Is overeating a consequence of an evolutionary predisposition? Or are we missing a deeper point?

Scientists and psychologists have studied the causes of obesity for several decades and one of the big questions is why can’t people just stop overeating. Surely when somebody becomes 10 stone (60kg) overweight there must be a discomfort, a sign that things aren’t going well that would spark up an interest to stop what they are doing and make a change in their life?

The direct unpleasant consequences of obesity include poor self-image and an inability to move freely. There are also some life-threatening consequences that we seem to ignore until they come knocking on our door in the form of unmanageable blood sugar levels, heart disease, nerve damage and even amputation.

In the 1980’s there were 108 million adults living with diabetes, today there are 415 million and the Global Diabetes Community has predicted that by 2040 the number will increase to 642 million.[i] The World Health Organisation has stated that being overweight or obese are the strongest risk factors for developing Type 2 Diabetes.[ii]

However, as we all live in a world where it seems like the majority are not interested and we share a medical system that is straining to cope with the immense burden of ‘lifestyle diseases', it is important that even if the discomfort is not on our front porch, we begin to question what is going on.

It is common knowledge that we need food for nutrition to sustain the body and that without it we will wear out and die. We have witnessed many species use food to their advantage and evolve over time on our planet Earth. For example, in Year 9 Science class we were taught that many species (such as giraffes) evolved to be in their current state due to their particular ability to access food.[iii]

The notion of using food to evolve has led some scientists to suggest that human beings overeat (and/or have a sweet tooth) as a result of an ‘evolutionary predisposition’.[iv] In other words, overeating is in our genetics because in the past the lack of readily available foods would have meant that our ancestors would eat everything that was available to them in order to keep a layer of fat in case they were unable to find food over long periods of time. Yes, that sounds logical; after all squirrels, chipmunks and some insects indeed store food for winter when they know that they will not be able to find it so easily.[v]

However, something doesn’t make sense as the Mayans of Central America (human beings) did not have a sugar rich diet – their main staple was maize along with vegetables and beans prior to the 1950’s. When they discovered the Western diet of North America the weight began to pile on,[vi] leading to an astonishing 12% (almost an 8th) of the population developing Type 2 Diabetes.[vii]

Furthermore, are we forgetting that as well as eating, our ancestors had to walk, run and work very hard to find food and shelter? And if we follow the idea that they overate to make sure they didn’t die out of starvation, then that does not explain how an ‘evolutionary behaviour’ would leave somebody feeling sluggish and unable to respond to danger quickly and with a clear mind – making overeating a pretty anti-evolutionary trait.

Is it possible that although we as species think that we’ve reached the peak of evolution, our arrogance is preventing us from seeing that not only is this not the case, but we are light years away from our optimum state of being?

So, this brings us back to the main question: why do we overeat?

################

SET OF TASKS:
1 - According to the article on overeating, how many adults were living with diabetes in the 1980s?
2 - Print the part of the article on overeating between "Scientists and psychologists" and "in their life?", inclusive.

DATA PROVIDED:
################

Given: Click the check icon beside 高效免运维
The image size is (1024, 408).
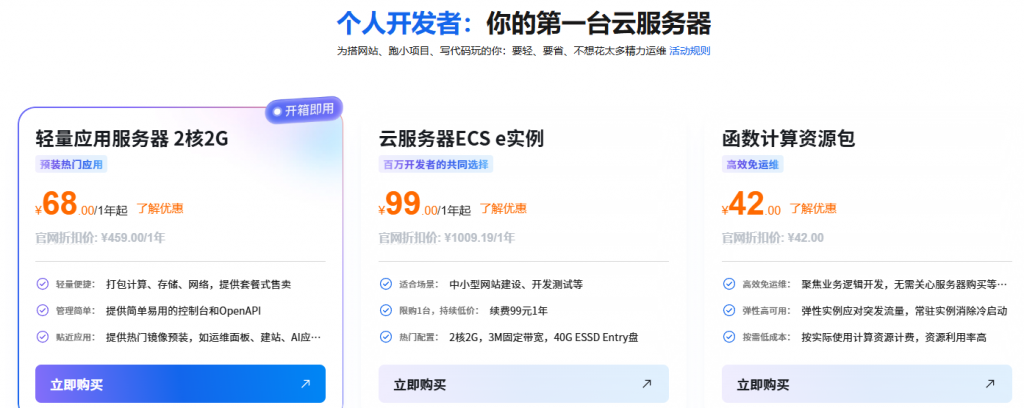Looking at the screenshot, I should tap(729, 284).
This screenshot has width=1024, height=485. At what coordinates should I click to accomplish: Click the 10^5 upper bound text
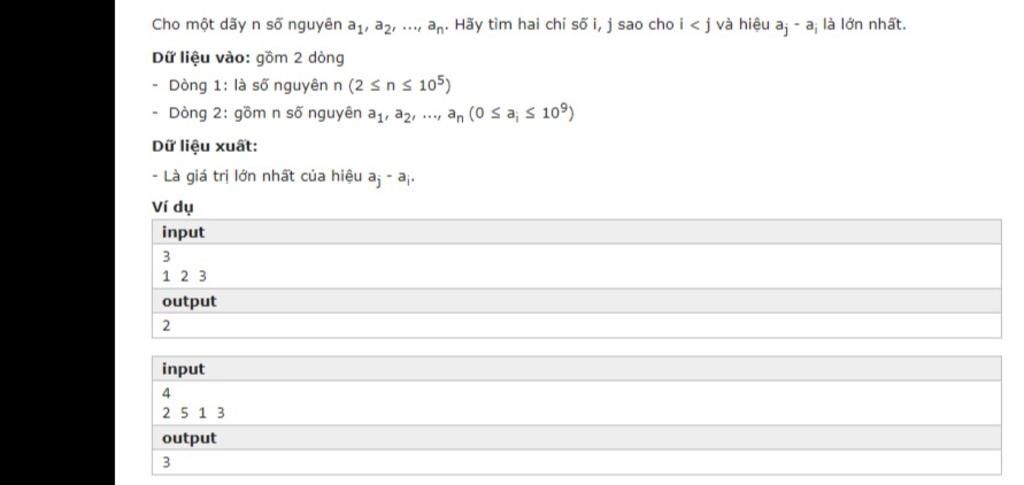coord(434,84)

################

ANSWER SECTION:
1 - 108 million

2 -
Scientists and psychologists have studied the causes of obesity for several decades and one of the big questions is why can’t people just stop overeating. Surely when somebody becomes 10 stone (60kg) overweight there must be a discomfort, a sign that things aren’t going well that would spark up an interest to stop what they are doing and make a change in their life?